WHAT THE EXERCISE ASKS
Below are the records; locate each line with the word "computer" and copy it.

RECORDS SUPPLIED
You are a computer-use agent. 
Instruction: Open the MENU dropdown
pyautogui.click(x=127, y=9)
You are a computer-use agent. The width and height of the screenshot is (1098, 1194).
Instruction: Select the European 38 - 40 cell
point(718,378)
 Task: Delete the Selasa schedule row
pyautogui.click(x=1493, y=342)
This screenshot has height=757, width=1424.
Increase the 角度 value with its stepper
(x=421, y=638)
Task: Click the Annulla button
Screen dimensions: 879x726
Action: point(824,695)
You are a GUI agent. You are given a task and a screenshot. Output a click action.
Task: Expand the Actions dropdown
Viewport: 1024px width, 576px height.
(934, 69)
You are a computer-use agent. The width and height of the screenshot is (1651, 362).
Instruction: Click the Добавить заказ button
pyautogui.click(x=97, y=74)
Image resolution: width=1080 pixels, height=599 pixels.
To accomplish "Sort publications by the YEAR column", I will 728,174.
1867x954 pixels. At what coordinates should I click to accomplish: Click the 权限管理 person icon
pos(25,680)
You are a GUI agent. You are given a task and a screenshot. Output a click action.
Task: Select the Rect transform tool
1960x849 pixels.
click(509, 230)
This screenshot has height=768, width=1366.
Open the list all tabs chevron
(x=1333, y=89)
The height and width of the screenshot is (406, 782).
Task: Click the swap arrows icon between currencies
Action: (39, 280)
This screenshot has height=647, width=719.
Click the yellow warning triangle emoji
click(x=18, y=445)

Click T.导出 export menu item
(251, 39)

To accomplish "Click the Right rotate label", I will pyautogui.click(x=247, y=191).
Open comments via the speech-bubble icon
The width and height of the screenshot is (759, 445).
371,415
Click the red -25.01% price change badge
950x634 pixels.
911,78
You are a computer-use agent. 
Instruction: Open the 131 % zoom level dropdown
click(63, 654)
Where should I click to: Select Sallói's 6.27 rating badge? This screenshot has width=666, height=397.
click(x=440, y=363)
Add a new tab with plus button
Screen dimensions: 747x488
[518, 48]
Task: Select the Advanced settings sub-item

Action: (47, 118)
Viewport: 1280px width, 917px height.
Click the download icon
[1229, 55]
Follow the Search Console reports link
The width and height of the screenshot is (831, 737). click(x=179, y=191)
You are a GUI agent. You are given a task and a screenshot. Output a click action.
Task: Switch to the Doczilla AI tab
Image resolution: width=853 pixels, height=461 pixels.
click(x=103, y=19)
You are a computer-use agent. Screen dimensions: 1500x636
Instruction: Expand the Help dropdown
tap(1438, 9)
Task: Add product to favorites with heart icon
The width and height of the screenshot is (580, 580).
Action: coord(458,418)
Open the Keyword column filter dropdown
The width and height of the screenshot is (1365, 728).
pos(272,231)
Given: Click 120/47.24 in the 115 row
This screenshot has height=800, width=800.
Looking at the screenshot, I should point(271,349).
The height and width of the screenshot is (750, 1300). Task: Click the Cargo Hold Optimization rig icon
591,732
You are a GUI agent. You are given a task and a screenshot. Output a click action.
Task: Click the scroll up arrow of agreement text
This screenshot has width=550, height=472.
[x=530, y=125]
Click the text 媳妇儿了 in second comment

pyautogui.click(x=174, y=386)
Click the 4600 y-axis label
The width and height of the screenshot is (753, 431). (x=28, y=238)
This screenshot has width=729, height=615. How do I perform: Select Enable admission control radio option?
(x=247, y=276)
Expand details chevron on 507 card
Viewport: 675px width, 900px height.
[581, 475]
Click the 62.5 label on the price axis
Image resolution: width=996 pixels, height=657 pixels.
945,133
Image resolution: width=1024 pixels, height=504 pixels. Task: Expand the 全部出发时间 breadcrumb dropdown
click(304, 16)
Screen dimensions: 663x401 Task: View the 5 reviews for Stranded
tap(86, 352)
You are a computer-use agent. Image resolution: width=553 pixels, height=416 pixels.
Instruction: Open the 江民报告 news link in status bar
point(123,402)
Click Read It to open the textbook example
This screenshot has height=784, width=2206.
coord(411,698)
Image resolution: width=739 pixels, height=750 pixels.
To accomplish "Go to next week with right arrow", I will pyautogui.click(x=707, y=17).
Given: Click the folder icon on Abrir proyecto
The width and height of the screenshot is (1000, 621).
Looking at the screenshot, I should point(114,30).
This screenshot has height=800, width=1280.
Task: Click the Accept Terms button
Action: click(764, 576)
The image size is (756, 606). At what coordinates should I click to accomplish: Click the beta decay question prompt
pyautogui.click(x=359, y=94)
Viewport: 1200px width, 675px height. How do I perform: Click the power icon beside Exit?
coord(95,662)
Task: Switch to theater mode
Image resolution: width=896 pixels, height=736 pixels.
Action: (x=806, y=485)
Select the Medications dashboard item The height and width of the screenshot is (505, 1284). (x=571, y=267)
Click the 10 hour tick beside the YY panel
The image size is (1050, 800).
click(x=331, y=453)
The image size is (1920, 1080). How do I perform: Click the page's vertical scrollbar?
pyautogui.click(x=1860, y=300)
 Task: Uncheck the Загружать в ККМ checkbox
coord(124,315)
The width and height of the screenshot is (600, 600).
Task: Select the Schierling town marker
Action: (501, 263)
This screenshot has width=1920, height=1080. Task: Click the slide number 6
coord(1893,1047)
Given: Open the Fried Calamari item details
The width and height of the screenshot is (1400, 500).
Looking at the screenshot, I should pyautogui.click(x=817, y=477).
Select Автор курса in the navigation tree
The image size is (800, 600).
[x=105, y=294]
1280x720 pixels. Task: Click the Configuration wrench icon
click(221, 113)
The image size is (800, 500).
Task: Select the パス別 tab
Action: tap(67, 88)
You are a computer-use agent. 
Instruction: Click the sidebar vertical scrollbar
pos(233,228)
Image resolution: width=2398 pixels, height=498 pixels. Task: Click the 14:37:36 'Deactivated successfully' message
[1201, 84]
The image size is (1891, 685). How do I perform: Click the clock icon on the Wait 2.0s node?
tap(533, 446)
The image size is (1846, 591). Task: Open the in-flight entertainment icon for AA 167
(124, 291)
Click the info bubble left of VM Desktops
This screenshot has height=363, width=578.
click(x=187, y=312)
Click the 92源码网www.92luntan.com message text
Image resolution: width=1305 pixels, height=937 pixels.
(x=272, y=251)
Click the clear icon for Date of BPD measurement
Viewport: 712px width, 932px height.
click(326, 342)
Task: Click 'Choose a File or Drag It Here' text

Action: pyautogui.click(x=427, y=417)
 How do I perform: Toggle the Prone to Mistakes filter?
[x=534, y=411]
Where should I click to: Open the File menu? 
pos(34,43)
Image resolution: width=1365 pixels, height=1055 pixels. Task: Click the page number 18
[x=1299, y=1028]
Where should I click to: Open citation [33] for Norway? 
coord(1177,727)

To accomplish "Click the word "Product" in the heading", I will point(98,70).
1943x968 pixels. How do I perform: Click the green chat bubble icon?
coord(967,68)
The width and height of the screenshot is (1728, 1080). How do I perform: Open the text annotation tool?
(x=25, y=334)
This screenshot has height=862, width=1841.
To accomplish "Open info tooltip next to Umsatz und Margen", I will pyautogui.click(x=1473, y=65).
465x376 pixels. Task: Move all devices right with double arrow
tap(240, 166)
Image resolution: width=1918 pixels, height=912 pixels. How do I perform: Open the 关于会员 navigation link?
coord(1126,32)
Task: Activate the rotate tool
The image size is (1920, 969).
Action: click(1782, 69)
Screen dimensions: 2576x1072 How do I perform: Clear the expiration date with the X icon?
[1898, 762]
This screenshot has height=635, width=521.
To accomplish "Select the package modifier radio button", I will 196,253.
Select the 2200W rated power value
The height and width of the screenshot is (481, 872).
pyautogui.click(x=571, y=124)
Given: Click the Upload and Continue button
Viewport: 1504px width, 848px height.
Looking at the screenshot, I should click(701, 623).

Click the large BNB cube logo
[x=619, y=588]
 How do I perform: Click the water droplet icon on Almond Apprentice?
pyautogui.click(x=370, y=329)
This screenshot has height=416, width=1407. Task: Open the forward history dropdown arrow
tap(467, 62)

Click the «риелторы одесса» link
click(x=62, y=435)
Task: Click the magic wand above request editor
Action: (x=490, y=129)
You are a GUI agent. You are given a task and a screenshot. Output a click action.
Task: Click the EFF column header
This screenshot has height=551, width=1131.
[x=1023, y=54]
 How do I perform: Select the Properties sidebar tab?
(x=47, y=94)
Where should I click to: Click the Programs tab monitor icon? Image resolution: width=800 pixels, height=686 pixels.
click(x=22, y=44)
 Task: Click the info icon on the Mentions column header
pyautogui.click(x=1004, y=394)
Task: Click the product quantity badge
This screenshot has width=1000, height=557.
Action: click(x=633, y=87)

ANSWER
You are a computer-use agent. 
You are a computer-use agent. The width and height of the screenshot is (1098, 1194).
You are a computer-use agent. The width and height of the screenshot is (1651, 362).
You are a computer-use agent. 
You are a computer-use agent. Screen dimensions: 1500x636
You are a computer-use agent. Image resolution: width=553 pixels, height=416 pixels.
You are a computer-use agent. 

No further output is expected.